Wilson mocks Ayn Rand mercilessly in a lot of his stuff. In the Illuminatus trilogy, Atlas Shrugged is mocked as Telemachus Sneezed. There was a brief period where he found her interesting, but he quite quickly recognised Ayn Rand for what she was. So you don’t get that strain of libertarianism that has this messianic faith in Ayn Rand liking Robert Anton Wilson. You just get people who are mistrustful of the state, but don’t necessarily believe in the virtue of selfishness like Ayn Rand did, or anything like that. Robert Anton Wilson always used to say that the left’s view of corporations is true, just as the right’s view of the state is true. Multiple model agnosticism is not necessarily a political viewpoint; it sort of hovers above them all and it’s valuable to everyone on the political spectrum, I think.

Very quickly since then there’s been this major revival of interest in Robert Anton Wilson’s work, and also in the whole Discordian thing that grew up around him but also predates him. When did you first become aware that this was happening?

JH: From my perspective it certainly looked as though I was doing this thing and all of these other things were being triggered by it. But it’s probably more true to say that there were all these shoots just waiting under the surface to shoot up as soon as spring came, and they really didn’t need much encouraging. It was always going to resurface. I think his work is so valuable to so many people that somebody had to step up and go hey guys, remember that.

I suppose the Find the Others festival in 2014 was where people realised that something was really happening.

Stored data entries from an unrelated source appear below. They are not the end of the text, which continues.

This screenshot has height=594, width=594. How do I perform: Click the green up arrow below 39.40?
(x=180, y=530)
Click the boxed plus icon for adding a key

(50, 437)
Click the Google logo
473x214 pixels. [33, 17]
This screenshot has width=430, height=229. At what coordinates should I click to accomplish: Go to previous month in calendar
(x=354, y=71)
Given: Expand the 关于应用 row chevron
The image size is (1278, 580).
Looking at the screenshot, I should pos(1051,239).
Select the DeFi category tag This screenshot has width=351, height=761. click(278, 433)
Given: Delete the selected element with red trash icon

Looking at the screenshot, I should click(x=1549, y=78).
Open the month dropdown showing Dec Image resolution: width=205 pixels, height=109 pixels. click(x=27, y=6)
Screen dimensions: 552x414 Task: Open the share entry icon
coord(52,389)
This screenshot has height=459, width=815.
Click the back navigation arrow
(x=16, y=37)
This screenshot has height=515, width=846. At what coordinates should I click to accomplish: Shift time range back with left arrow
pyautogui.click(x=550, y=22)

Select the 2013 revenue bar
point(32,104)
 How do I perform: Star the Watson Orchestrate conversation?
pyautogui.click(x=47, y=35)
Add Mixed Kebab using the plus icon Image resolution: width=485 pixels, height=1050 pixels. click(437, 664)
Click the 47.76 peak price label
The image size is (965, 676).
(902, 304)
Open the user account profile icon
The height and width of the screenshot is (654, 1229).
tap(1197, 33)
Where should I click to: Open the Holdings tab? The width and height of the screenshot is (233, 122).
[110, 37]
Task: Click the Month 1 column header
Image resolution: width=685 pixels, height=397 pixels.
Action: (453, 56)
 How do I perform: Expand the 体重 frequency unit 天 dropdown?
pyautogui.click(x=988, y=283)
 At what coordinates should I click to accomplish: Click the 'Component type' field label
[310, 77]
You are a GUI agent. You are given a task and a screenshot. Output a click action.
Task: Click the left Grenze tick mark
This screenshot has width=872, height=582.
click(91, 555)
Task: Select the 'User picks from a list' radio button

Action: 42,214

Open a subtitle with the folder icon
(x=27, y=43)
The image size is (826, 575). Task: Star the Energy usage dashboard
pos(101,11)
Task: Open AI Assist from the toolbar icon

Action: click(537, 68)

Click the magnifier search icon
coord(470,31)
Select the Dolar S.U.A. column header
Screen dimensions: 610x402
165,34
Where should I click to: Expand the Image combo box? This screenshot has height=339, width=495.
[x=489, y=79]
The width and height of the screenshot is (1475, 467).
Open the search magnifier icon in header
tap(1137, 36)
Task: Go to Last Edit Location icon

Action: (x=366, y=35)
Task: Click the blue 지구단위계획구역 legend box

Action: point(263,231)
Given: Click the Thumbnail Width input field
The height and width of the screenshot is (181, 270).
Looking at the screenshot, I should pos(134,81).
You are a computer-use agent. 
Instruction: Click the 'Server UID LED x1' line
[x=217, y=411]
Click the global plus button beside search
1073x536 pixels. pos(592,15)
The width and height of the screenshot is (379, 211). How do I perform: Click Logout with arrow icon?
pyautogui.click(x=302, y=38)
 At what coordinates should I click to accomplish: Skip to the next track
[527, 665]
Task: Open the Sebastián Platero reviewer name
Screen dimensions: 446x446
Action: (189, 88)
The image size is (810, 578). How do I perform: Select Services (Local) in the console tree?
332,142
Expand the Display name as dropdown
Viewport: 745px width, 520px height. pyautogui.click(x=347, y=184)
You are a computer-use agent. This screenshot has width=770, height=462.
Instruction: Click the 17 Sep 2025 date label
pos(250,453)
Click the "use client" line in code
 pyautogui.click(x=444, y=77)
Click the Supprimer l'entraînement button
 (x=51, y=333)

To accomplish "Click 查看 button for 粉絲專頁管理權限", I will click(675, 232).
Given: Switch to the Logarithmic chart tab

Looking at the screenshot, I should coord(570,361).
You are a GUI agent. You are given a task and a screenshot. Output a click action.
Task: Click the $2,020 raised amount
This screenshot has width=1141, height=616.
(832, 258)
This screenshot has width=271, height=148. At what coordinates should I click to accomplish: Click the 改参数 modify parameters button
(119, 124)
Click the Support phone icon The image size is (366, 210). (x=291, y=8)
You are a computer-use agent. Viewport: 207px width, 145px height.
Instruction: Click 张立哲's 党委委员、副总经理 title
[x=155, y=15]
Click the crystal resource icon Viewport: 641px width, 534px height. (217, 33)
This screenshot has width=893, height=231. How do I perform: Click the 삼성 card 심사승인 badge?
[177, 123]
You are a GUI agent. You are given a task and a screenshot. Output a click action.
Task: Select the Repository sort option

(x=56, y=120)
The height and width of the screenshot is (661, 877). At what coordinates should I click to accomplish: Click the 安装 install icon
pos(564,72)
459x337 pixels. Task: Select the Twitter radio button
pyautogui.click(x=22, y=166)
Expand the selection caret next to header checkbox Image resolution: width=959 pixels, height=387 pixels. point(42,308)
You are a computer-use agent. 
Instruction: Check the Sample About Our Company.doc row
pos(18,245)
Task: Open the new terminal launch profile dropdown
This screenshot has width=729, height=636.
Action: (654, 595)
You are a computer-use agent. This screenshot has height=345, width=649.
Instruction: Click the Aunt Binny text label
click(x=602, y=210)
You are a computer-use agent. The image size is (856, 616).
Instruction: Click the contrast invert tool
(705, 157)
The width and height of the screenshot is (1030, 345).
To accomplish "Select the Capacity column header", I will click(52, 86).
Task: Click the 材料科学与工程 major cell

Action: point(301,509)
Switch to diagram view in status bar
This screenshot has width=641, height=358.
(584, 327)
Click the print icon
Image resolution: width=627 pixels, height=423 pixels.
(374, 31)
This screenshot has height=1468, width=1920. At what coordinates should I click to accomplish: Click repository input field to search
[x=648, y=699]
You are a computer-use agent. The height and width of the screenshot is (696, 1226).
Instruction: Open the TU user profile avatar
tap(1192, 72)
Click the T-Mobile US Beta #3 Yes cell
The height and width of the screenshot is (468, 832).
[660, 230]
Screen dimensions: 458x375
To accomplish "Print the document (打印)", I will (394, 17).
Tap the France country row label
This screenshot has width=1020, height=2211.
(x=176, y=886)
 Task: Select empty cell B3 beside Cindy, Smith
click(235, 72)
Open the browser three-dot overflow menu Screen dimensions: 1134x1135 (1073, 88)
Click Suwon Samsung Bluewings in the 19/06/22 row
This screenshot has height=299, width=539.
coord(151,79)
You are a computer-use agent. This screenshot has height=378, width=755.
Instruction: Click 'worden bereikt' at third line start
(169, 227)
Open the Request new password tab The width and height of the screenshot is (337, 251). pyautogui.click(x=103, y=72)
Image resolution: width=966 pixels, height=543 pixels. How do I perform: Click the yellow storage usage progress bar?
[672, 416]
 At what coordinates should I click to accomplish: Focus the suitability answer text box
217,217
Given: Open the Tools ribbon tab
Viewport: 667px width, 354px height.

JH: I think it’s like a pearl. A pearl needs a piece of grit in the oyster to form around, and someone like Daisy is a very good piece of grit. When I first met her she was also of the opinion that no-one else was interested in this, so to find someone else who says I get it- I think that’s a lot of the reason why Bill and Jimmy went so far with the KLF, it’s because they had each other to say I get it, I recognise what you’re doing. If it had just been either one of them alone I don’t think it would have got out of hand to the extent that it did. But actually a lot of people were delighted to have an excuse to start talking about Wilson again and start reading him again, and to come together at these festivals and talks and gigs. When me and Daisy first went out doing talks together we really were "let’s go and tell everyone about Robert Anton Wilson." We’re not like that anymore; we don’t need to do that anymore. There’s a conversation going on, and certainly we’ll encourage it in every way we can, but it’s a fire that is happy to burn without us. It’s off and away and we’ll see how it lasts.

Discordianism also provides a great flag for people to rally under without it having to be anything prescriptive. It’s not about having to like a certain kind of music or wear a certain kind of clothes; you can interpret it so many ways precisely because the core tenet is about thinking for yourself, and it embodies the anti-authoritarian stance and creativity that was common to all of the important twentieth century counter-cultural movements. Everything is a lot more disparate now, which is great, but it’s also good to have some kind of freak flag for all these outsiders to rally under.

JH: There are so many ways in, and when you get there it’s just this crazy maze of all these other things that you’re coming across rather than a single thread. I still think that multiple model agnosticism is the jewel at the heart of it, but everything around it is fun, and different bits can be dispensed with if you don’t like them, and you can go off in different directions. Things like the KLF, and its influence on Alan Moore, and the occult side of it. It all spirals out from it and it’s so rich and fertile and full of potential. There are many ways in, and many ways out.